In the discussion below about connecting a 12V battery terminal to a steel ground plate, what reason is given for why the battery charge could degrade or the plate could rust over time? Answer in one to three sentences.

### Quoted text
= = = = = = =
Thank you guys, for your answers. That's pretty much what I thought. But I did forget to remember the free electrons in the metal plate. After all, that's what makes it a conductor. And those little critters in the plate hate the electrons in the battery as much as they all hate each other. "Can't we all just get along?" to coin a phrase. Apparently not! Life wouldn't exist if electrons all got along. :))

Anyway...I should have bet my old boss $100.00!

Thanks again.
 
But I guess you meant the BOUND electrons, not just the free ones. I see how those are just as much an impediment as well to the flow of electrons until a potential forces the free ones to migrate.
 
This is all good theory. But the reality is there are leakage circuits of small currents that will over time degrade the battery charge, and/or could cause rusting of the metal plate. But all this takes time, like weeks.

Just diden't know if that was important to you.
 
OP: "...12V battery ... connect the negative terminal to a huge steel ground plate while leaving the positive terminal open..."

You mean (exactly) like any parked car?

"...cause rusting of the metal plate. But all this takes time, like weeks."
= = = = = = =
### Source excerpt
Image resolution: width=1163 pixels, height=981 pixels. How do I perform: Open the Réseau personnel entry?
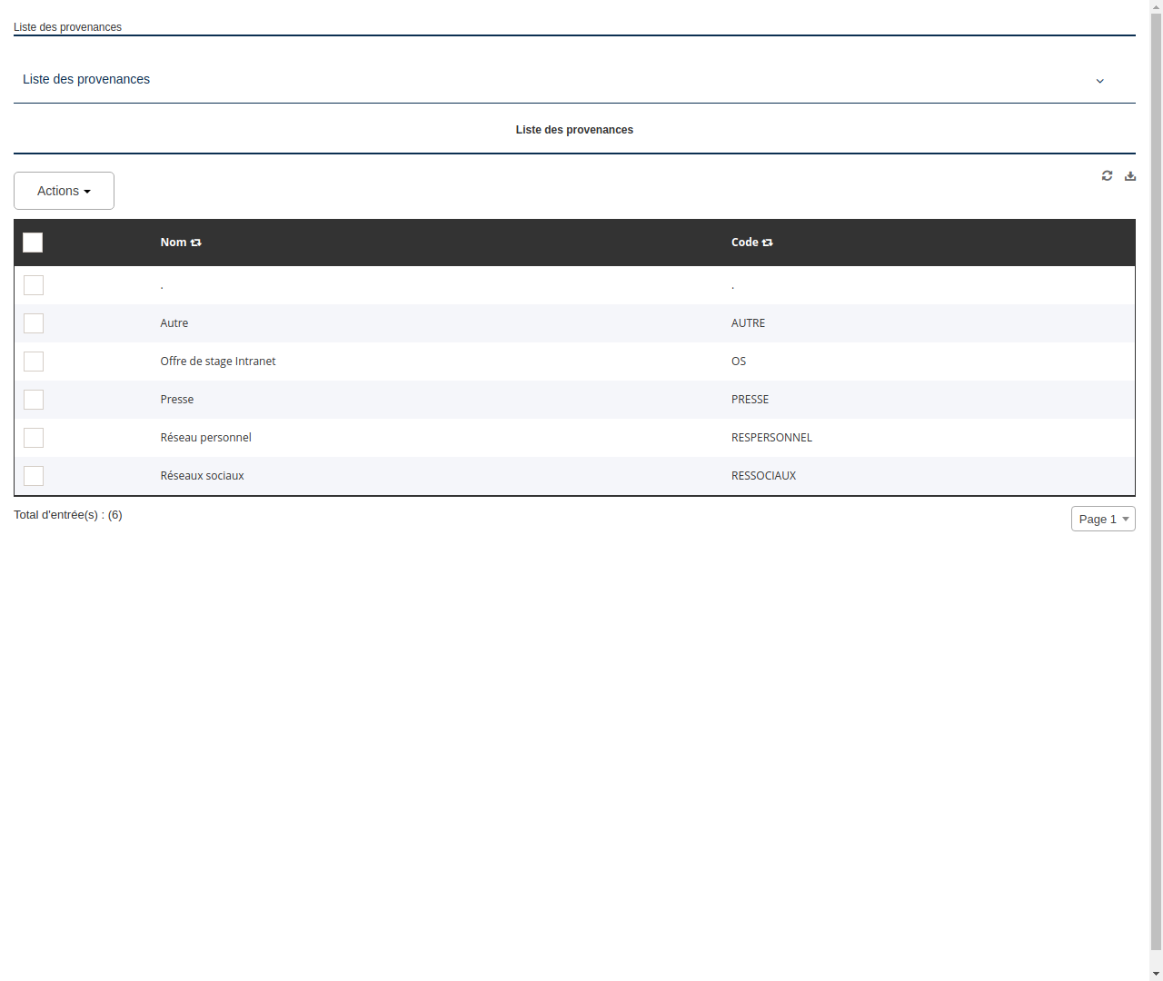(x=205, y=437)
= = = = = = =
### Answer in full
The discussion says that leakage circuits of small currents will, over time, degrade the battery charge and could cause the metal plate to rust. It adds that this takes time, on the order of weeks.